= EXERCISE DESCRIPTION =
Can you output the listing lines as a JSON list of strings, one string per line, with blank lines left out, starting at the line that contains "Task: Insert the not-equal <> operator" and ending at the line that contains "This screenshot has width=1052, height=565.", both included?

= SUPPLIED RECORDS =

◆ ◆ ◆ ◆ ◆ ◆ ◆

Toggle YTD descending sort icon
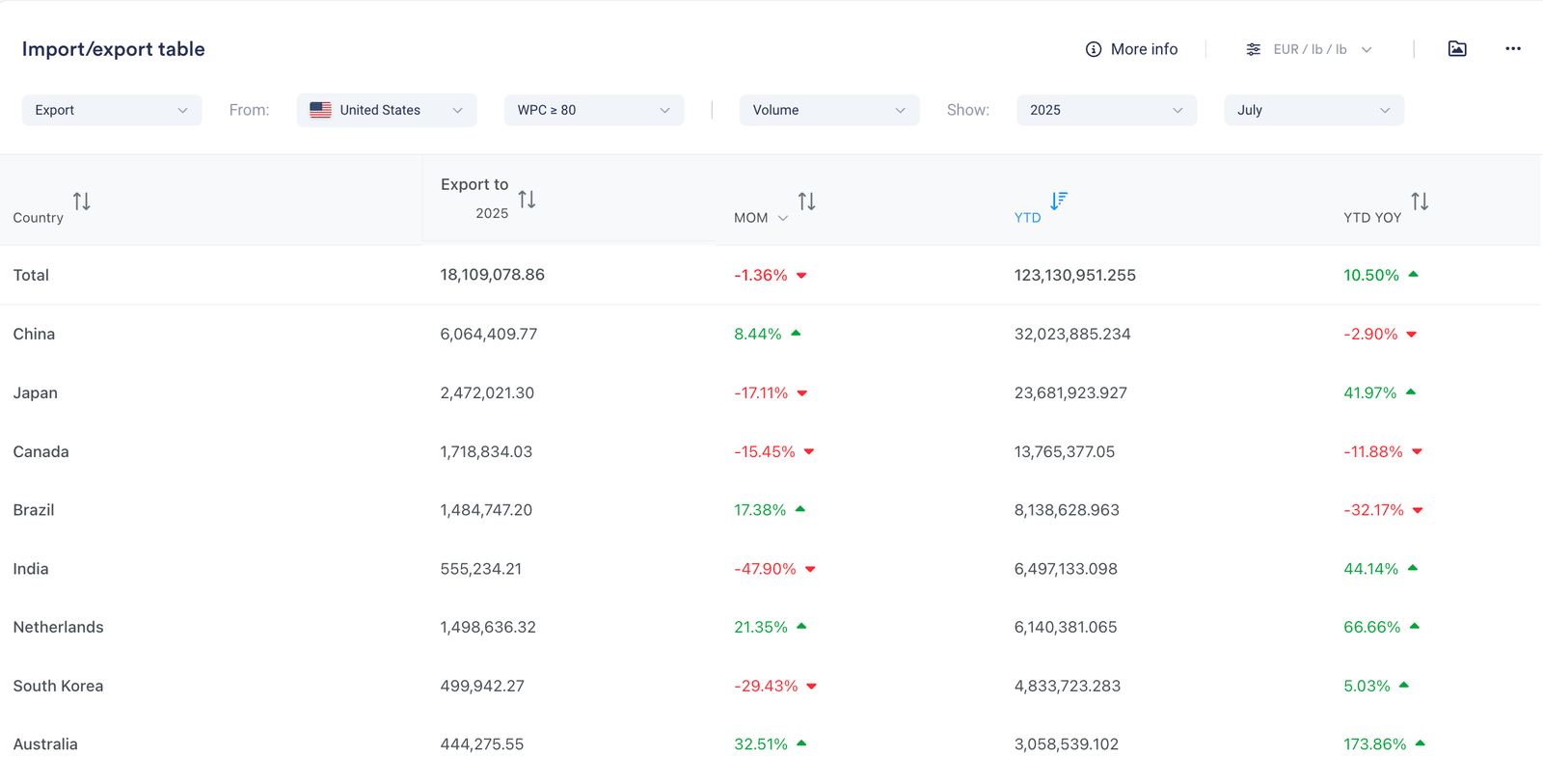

◆ ◆ ◆ ◆ ◆ ◆ ◆

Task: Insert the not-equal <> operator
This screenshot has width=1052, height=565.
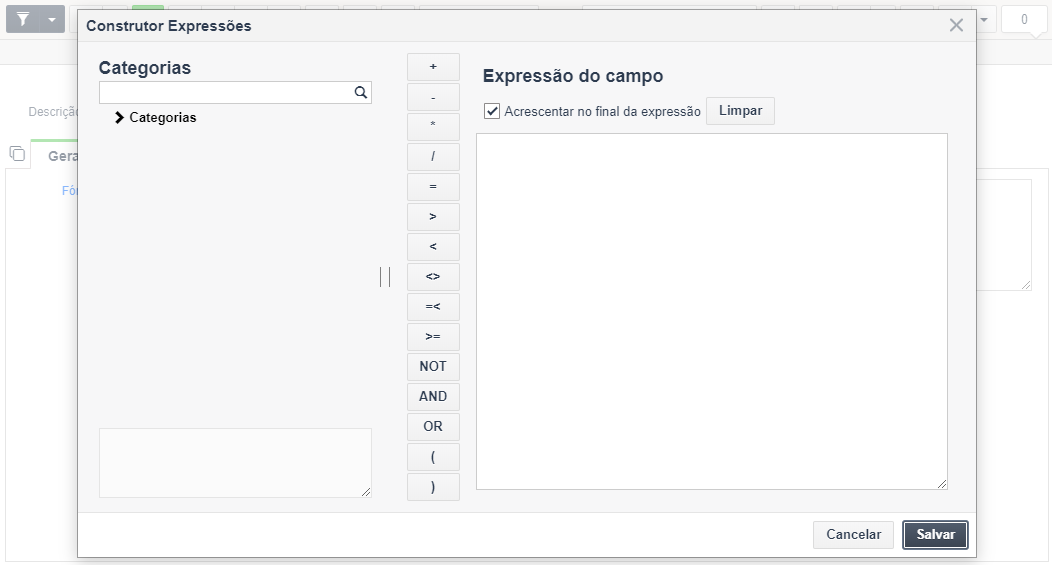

◆ ◆ ◆ ◆ ◆ ◆ ◆

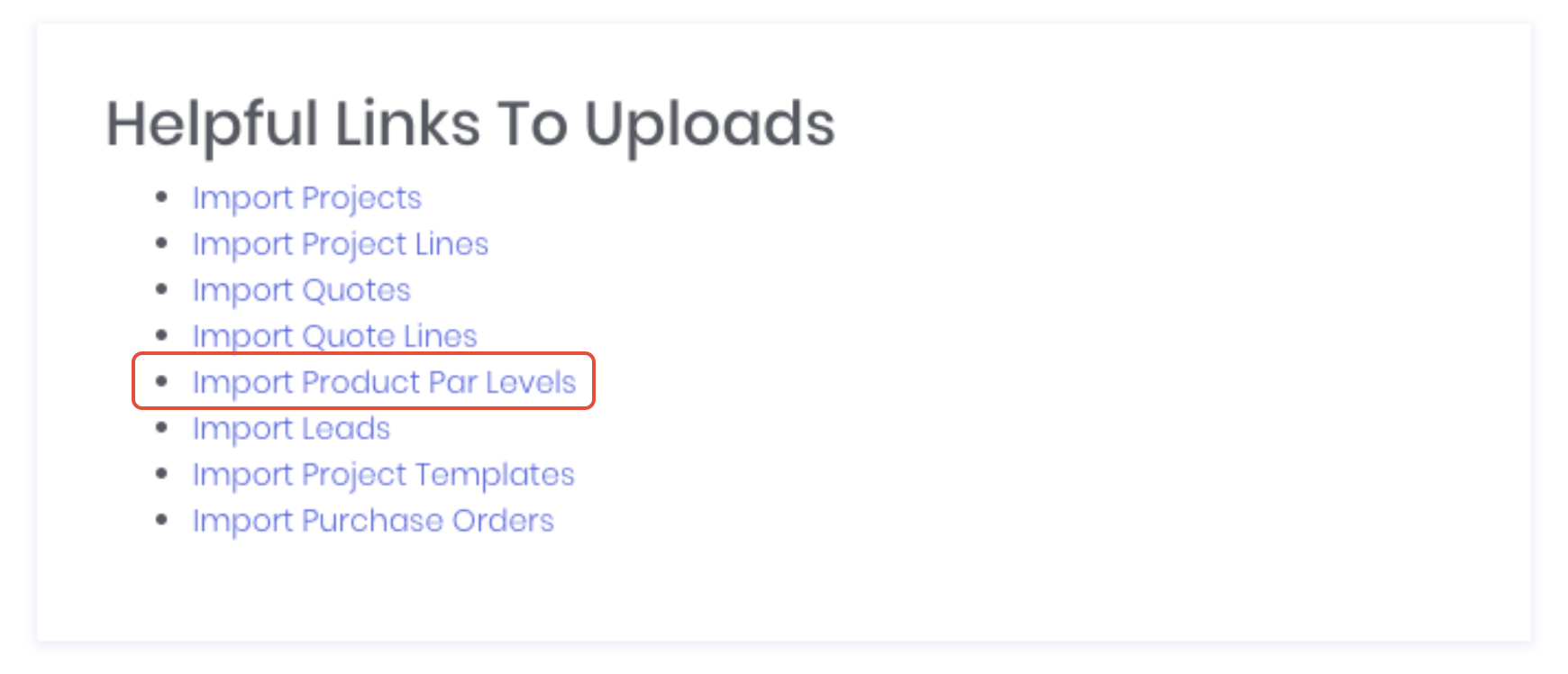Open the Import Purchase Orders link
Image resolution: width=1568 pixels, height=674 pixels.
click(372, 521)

◆ ◆ ◆ ◆ ◆ ◆ ◆

= SOLUTION FOR THIS PROBLEM =
[
  "Task: Insert the not-equal <> operator",
  "This screenshot has width=1052, height=565."
]